3.2.3 Introduce the dsRNA to the biological system being examined

Getting a highly charged, high-molecular-weight polyelectrolyte into cells can be challenging. There are
many choices, and one advantage of the exogenous RNAi is that, in some organisms, the process is
known to spread in an intact organism from one organ system to another. In the case of the mollusk
nacre, the investigators injected different amounts (volume was kept constant; amounts ranged from 5
to 30 micrograms) into the adductor muscle and then waited 7 days to carefully inspect the nacre.
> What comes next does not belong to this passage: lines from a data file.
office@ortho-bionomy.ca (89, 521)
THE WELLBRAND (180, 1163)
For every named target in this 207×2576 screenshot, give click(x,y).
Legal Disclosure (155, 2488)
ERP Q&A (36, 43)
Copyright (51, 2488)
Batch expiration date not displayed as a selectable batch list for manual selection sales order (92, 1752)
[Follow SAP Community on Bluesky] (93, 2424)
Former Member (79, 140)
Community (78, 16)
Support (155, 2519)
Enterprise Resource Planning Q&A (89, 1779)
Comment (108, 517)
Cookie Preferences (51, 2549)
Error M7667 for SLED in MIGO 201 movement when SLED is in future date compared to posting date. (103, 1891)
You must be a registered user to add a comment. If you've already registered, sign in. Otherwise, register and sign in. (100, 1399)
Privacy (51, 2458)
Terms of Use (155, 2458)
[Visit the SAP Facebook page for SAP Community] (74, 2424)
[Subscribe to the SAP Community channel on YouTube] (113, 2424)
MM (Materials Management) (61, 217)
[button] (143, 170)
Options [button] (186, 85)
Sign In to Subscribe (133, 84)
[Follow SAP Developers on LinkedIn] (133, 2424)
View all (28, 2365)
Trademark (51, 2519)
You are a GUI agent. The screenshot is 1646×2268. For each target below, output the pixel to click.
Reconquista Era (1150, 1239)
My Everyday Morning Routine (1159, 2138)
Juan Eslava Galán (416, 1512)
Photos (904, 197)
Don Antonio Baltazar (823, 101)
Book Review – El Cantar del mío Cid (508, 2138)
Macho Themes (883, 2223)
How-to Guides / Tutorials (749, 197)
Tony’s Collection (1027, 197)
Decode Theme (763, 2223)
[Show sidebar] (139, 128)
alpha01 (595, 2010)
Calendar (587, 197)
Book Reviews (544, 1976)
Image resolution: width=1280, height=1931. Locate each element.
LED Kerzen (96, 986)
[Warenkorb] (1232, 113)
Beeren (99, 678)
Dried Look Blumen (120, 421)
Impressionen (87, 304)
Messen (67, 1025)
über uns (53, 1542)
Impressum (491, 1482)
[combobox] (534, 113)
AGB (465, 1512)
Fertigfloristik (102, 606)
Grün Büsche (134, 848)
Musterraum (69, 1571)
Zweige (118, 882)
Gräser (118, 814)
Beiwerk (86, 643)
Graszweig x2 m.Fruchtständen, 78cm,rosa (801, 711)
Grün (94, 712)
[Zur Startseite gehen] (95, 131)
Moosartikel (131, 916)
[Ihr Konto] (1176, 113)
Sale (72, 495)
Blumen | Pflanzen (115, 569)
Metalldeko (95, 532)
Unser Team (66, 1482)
3.2.4 Monitor the effect of the introduced siRNA

It is crucially important to monitor, hopefully by several means, whether the RNAi has actually lowered
the concentration of the mRNA of interest. This is often done by quantitative PCR. Primers already used
in production of the dsRNA can be used. Suzuki et al. (2009) examined Pif mRNA levels in the RNA
extracted from mantle by qPCR and showed a concentration-dependent lowering of mRNA levels by
approximately 50%. Examination of the nacre made after RNAi treatment showed that it was disordered
and addition of new layers of nacre had been halted. Since control dsRNA had no such effects, they had
compiled a strong case for an important and necessary role for Pif in elaboration of nacre.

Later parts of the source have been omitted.